An ethnic Magyar, he was born in Transylvania in a place called Alvinc (German: Alwintz), and spent his boyhood in the household of Graf Franz Gyulai before joining his regiment as a Fähnrich aged 14. By 1753 he had risen to Hauptmann.

During the Seven Years' War, Alvinczi distinguished himself leading a grenadier company in the battles of Torgau and Teplitz, where his courageous leadership won him a promotion to second major. At the end of the war he worked extensively on the implementation of Franz Moritz von Lacy's new regulations throughout the army.

==War of Succession, Turkish War, and the Netherlands campaign==
Promoted to Oberst commanding the 19th Infantry Regiment 19 in 1774, he led his men during the War of the Bavarian Succession, where he took the Böhmertor, city of Habelschwerdt and captured the Prussian Commander Prince Hessen-Philippstal, a feat which won Alvinczy promotion to major general and award of the Militär-Maria Theresien-Orden (MTO).

Alvinczi fought under Ernst Gideon Freiherr von Laudon in the Ottoman War of 1787, but did not accomplish his mission of capturing Belgrade. After a short period instructing the future Emperor, Archduke Francis, he returned to command his regiment.

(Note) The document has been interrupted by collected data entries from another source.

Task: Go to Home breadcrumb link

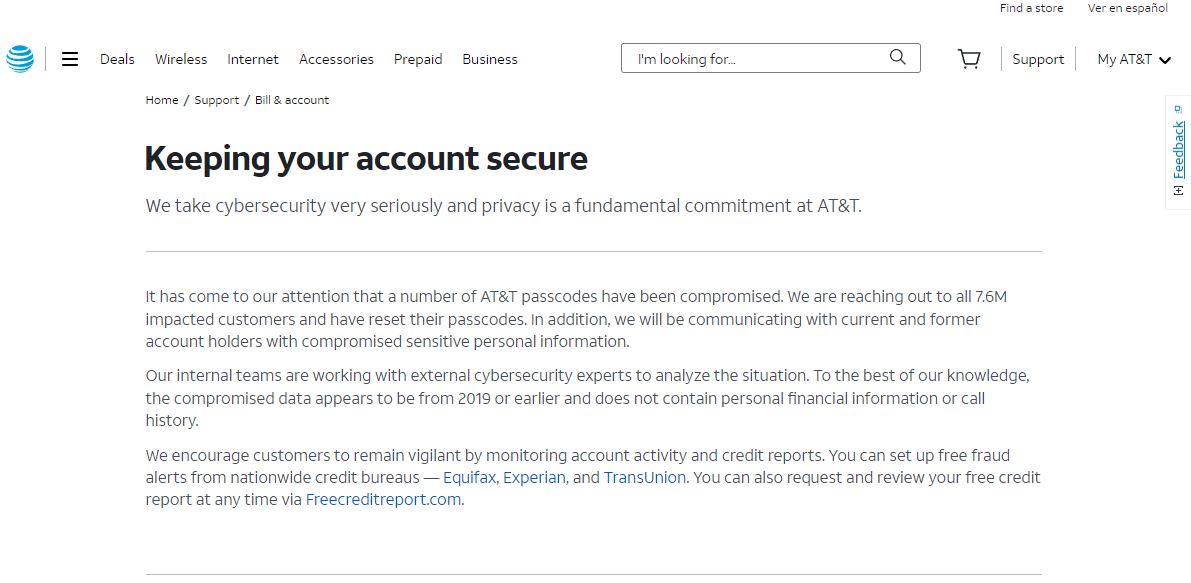Action: (162, 100)
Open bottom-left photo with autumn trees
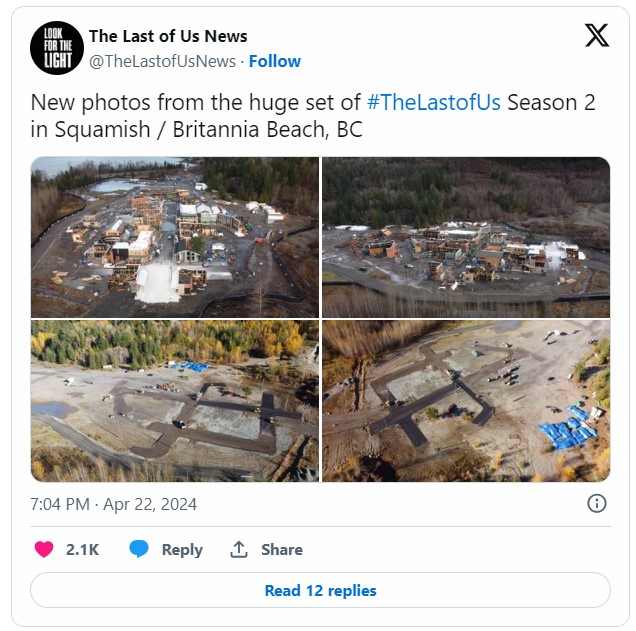The width and height of the screenshot is (636, 631). 175,401
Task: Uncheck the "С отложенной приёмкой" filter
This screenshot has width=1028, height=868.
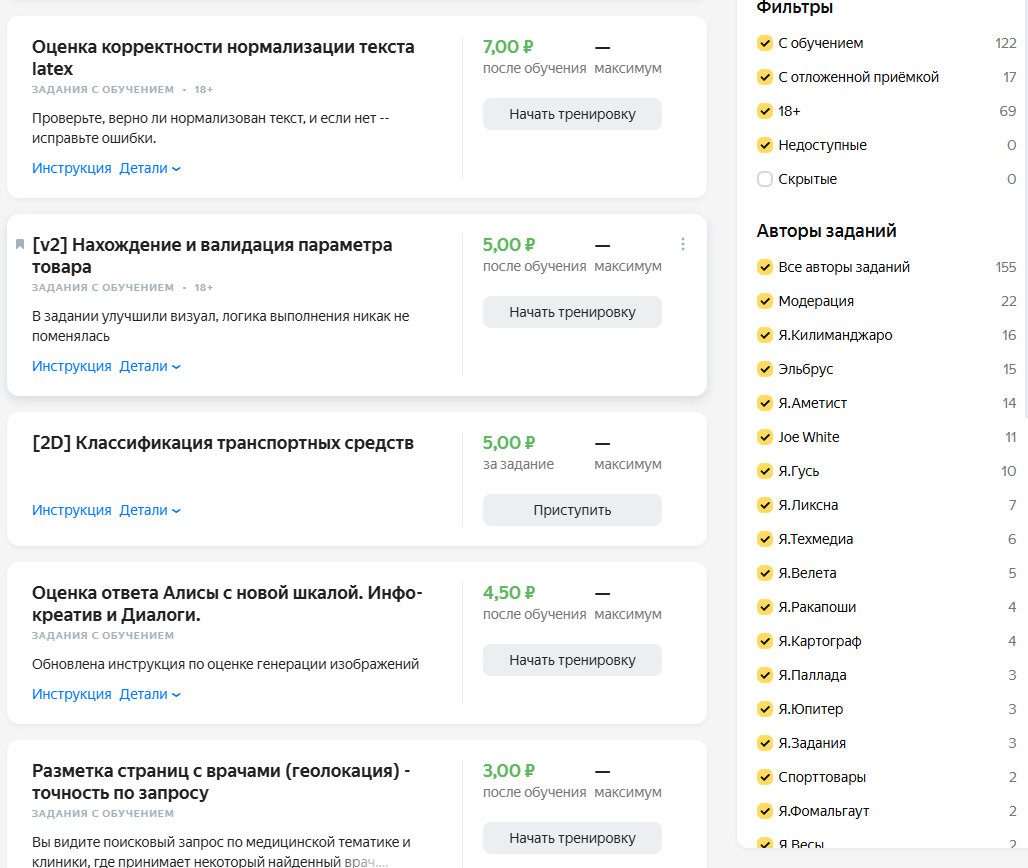Action: point(764,77)
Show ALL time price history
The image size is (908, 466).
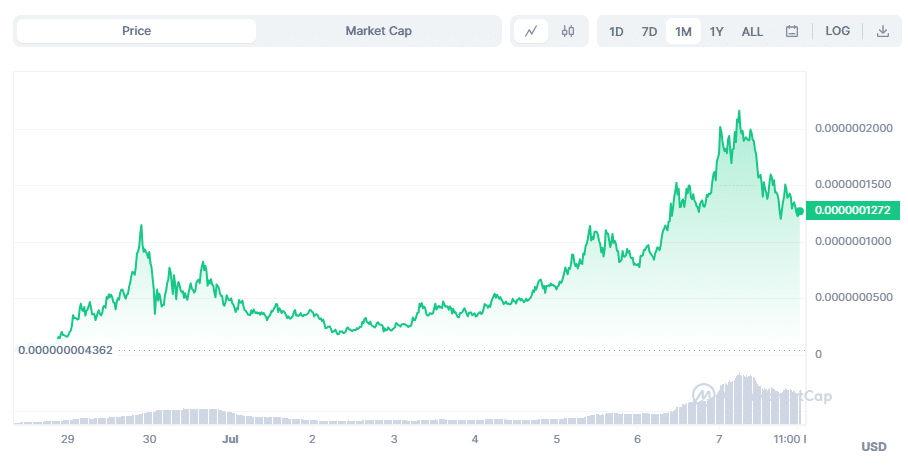pyautogui.click(x=752, y=31)
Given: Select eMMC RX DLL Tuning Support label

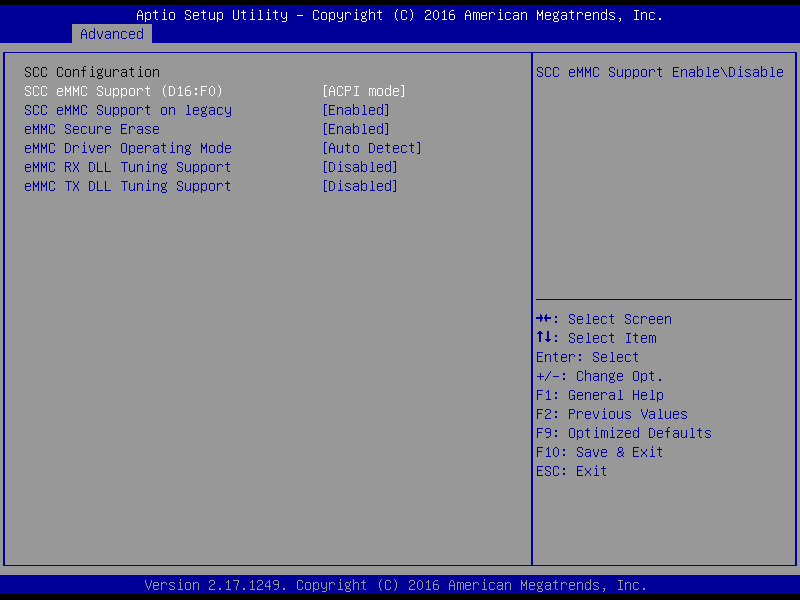Looking at the screenshot, I should coord(128,167).
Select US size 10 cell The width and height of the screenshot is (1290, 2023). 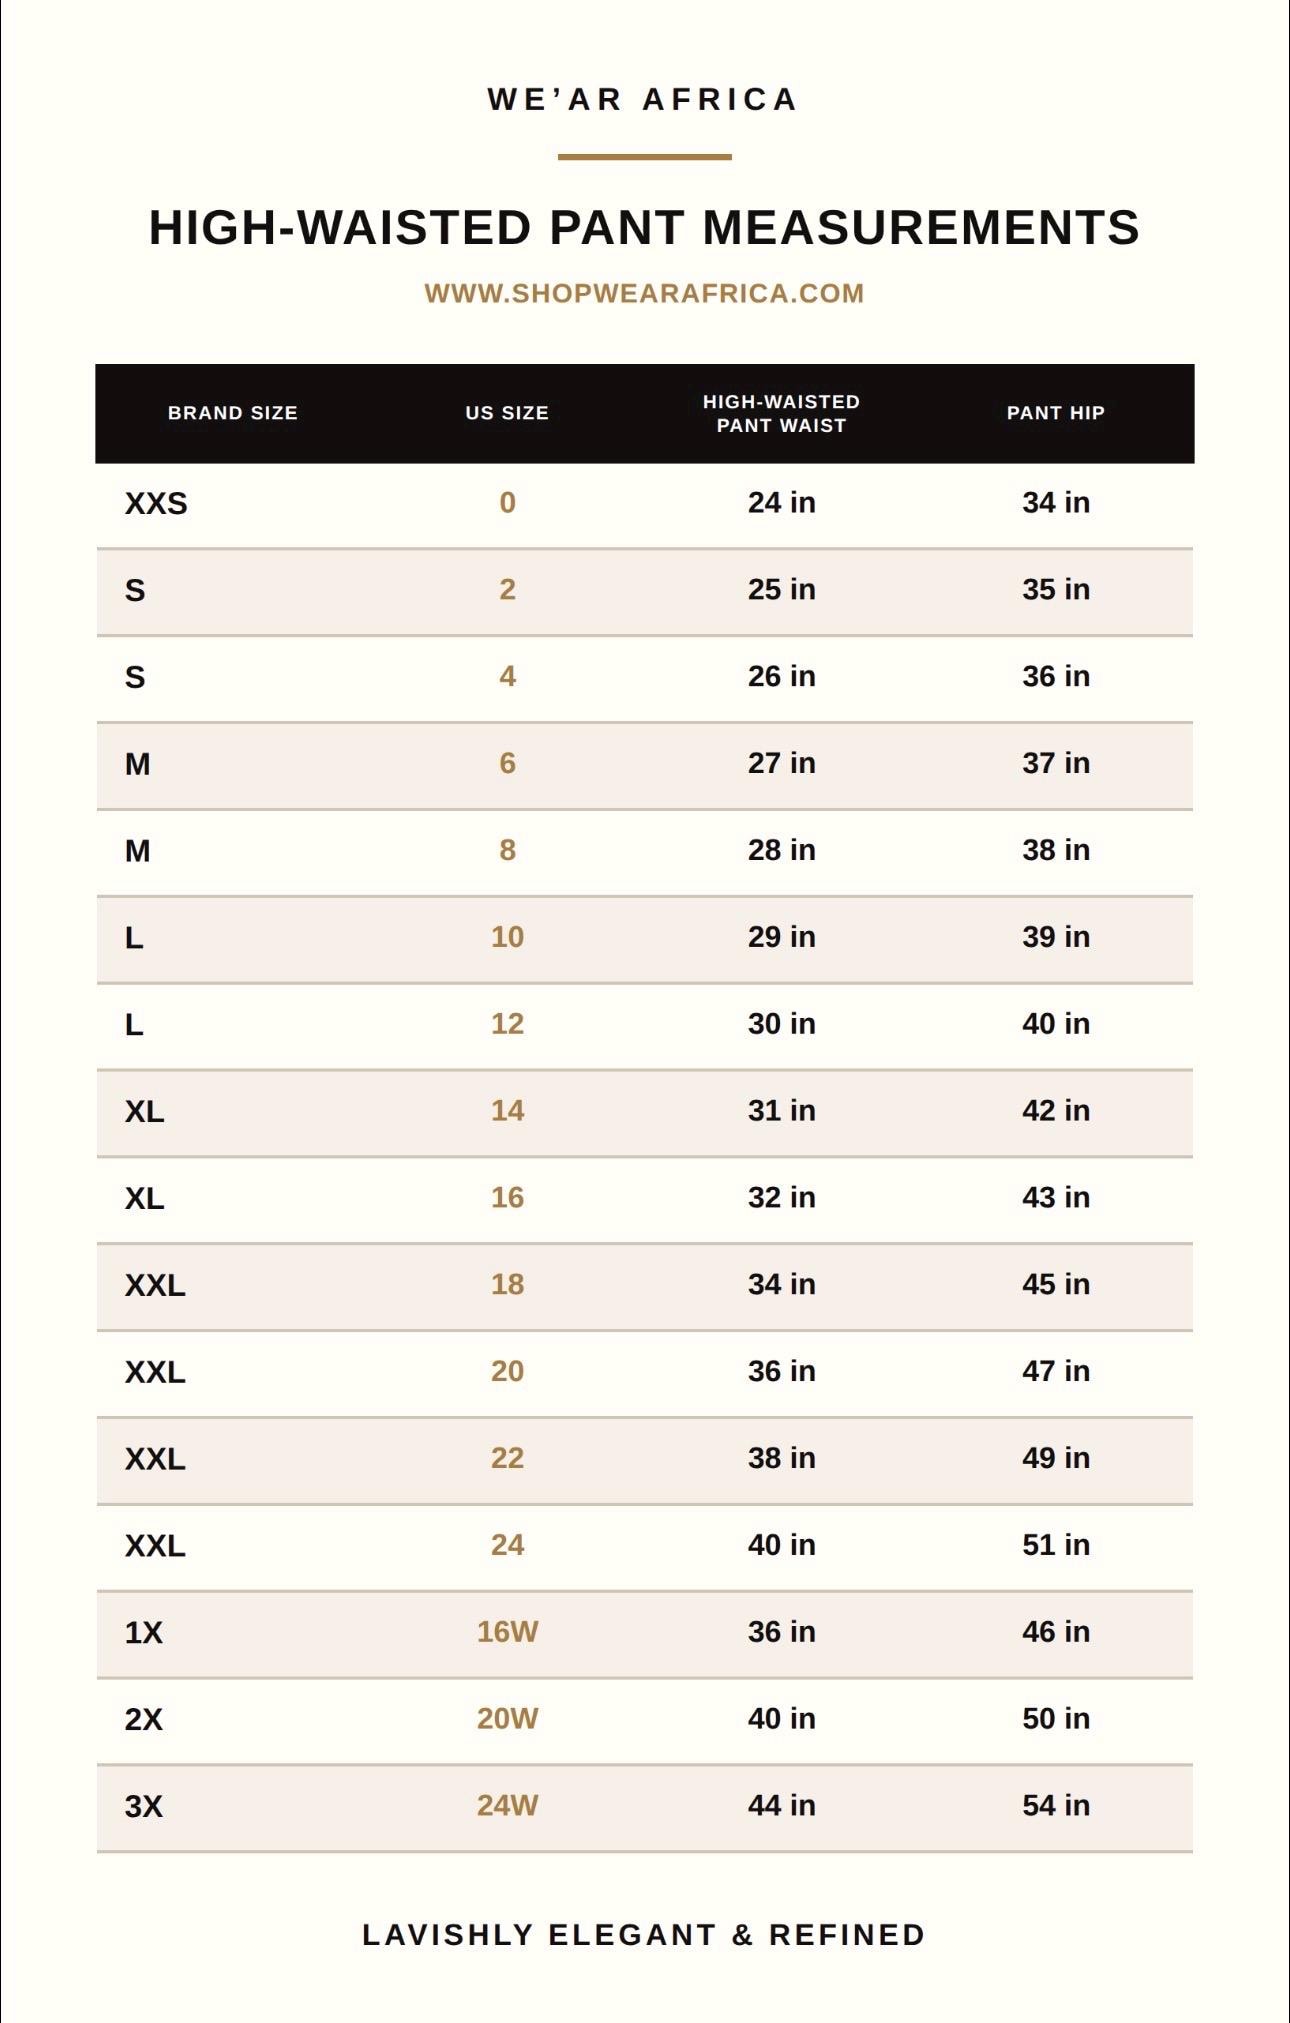(x=507, y=937)
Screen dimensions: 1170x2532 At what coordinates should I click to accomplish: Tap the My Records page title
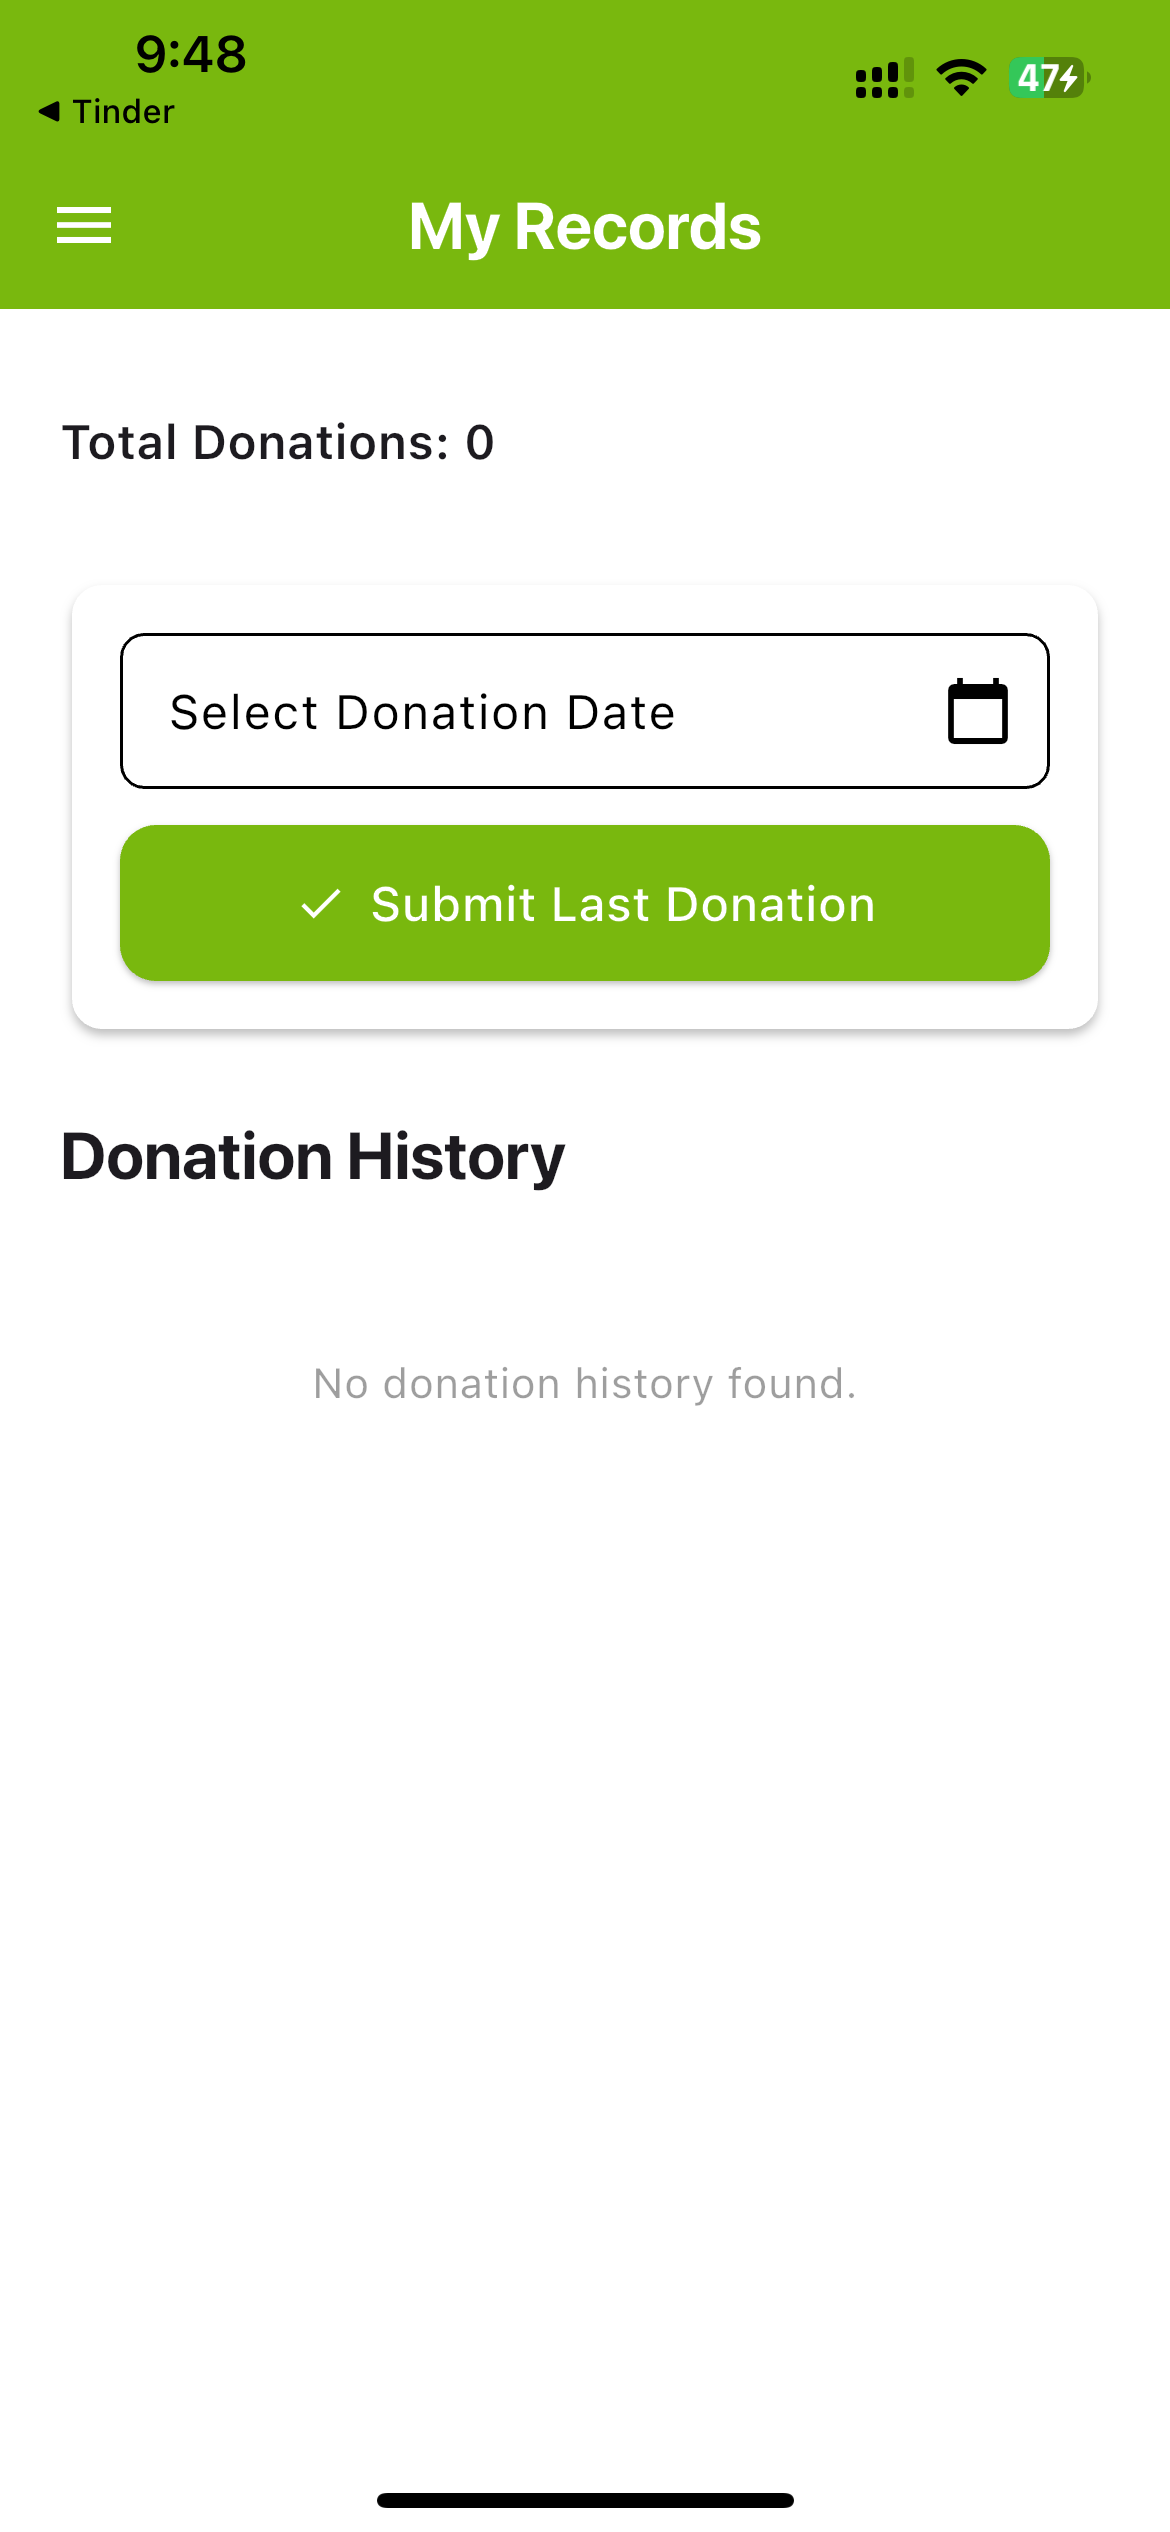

After being promoted to
Feldmarschalleutnant, he was transferred to the Austrian Netherlands in 1790 to suppress the United States of Belgium, until a fall from his horse forced him to retire.

==Neerwinden, Fleurus, Charleroi==
Upon the outbreak of the French Revolutionary Wars in 1792, Alvinczy commanded a division, steadying his demoralised men at a key stage of the victorious battle of Neerwinden in 1793, leading his men forward to capture the village; for this exploit he was awarded the Commanders Cross of the MTO. He took command of an Auxiliary army which supported the British under the Duke of York and Albany, fighting at Landrecy and in the Battle of Fleurus, before being wounded at Mariolles.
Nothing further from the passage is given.